“Emerald City,” as Seattle is known, earns its nickname from the lush, evergreen forests that surround the cultural capital of the Northwest. While the city offers a number of popular sites for visitors to enjoy, from the Space Needle to Pike Place Market, the stunning nature at every turn on one of several day trips from Seattle is what sets it apart from other American destinations.
Nature lovers will delight in the wonders of the Northwest including hills, lakes, rivers, sounds, mountain ranges, rocky coastlines, and roads that wind their way through seemingly endless forests. A drive from Seattle will also take you through vineyards, waterfront towns, and former logging outposts, with plenty to do and see along the way.
The area's most famous landmark and enduring sight from Seattle, the snow-capped Mount Rainier, entices road hikers as the perfect getaway from the city. For one of the most scenic routes, start in the country town of Enumclaw, which also serves as the gateway to a number of state and national parks.
Head east on the Chinook Scenic Byway (Highway 410), where the plateau's dotted horse and dairy farms—formed from ancient volcanic mudflats—give way to dense forests of tall and gradual fir and rising in height. The road parallels closely with the White River as you enter the Mount Baker-Snoqualmie National Forest and then Mount Rainier National Park, leaving all signs of civilization in the rearview mirror.
You will soon travel through the Cayos Pass and into the Stevens Valley, along the back of Mount Rainier. It's a rugged area of the park, with plenty of stops, and offers great views of the surrounding mountains, deep rocky valleys and picturesque waterfalls. Park your car at one of the many roadside stops for a short scenic walk. After reaching the aptly named paradise, the path begins to straighten as you descend slowly, heading west and north back toward the city.
For another excellent drive, look west from Seattle and you'll find a jumble of islands and the vast and rugged wilderness of the Olympic Peninsula. The 3,600-square-mile land mass consists of several state and national parks, the most prominent of which is Olympic National Park. Then north and west to the coastal city of Port Angeles, which was a former logging center. One option is to stay along the coast on the Juan de Fuca Strait Highway (Highway 112), navigating through jagged cliffs and cedar forests, with views of Vancouver Island across the Juan de Fuca Strait.
Otherwise, turn south and circle through the million-acre Olympic National Park on the Olympic Highway (Highway 101). You'll pass through old-growth rainforests with great views of lakes and mountain streams, and rugged, ice-capped peaks, with a chance to stop along the way and relax in the natural hot springs.
Another scenic day trip option east of Seattle begins on Stevens Pass (Highway 2) and meanders to the central section of the Cascade Range and Woods Towering pine, spruce, fir and cedar. The route follows the South Fork Skykomish River as you pass through mountain villages, with many scenic spots that make great stops, including a half-mile trail to Boundaries Falls.

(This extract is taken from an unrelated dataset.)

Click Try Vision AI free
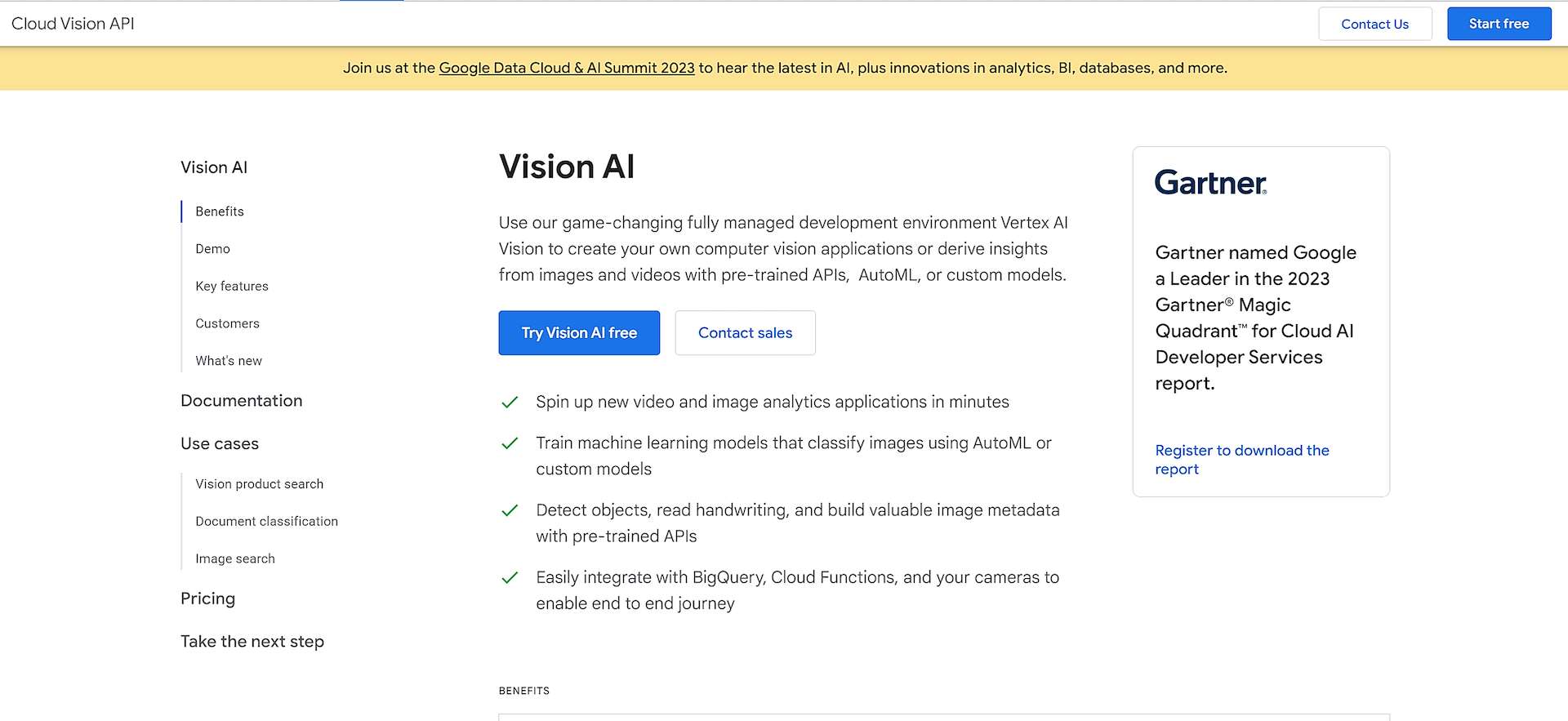This screenshot has height=721, width=1568. (x=578, y=332)
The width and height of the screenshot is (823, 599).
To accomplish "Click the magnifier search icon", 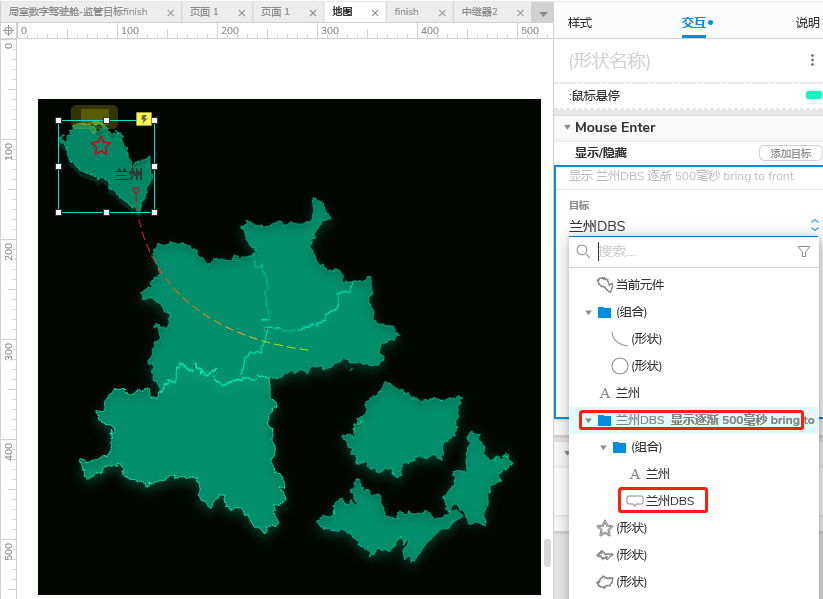I will [x=583, y=252].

You'll pass near Lake Wenatchee as you cruise through Tumwater Canyon along the Wenatchee River, eventually arriving at the Bavarian town of Leavenworth in the shadows of the east side of the Cascade. The festive tourist town features the Nutcracker Museum and restaurants serving steak and sausage, with a range of events offered throughout the year.
With stunning scenery and plenty of local culture, a road trip across the Pacific Northwest is sure to be amazing. Before connecting Seattle to your GPS, take a minute to review your car insurance and make sure you have the coverage you need.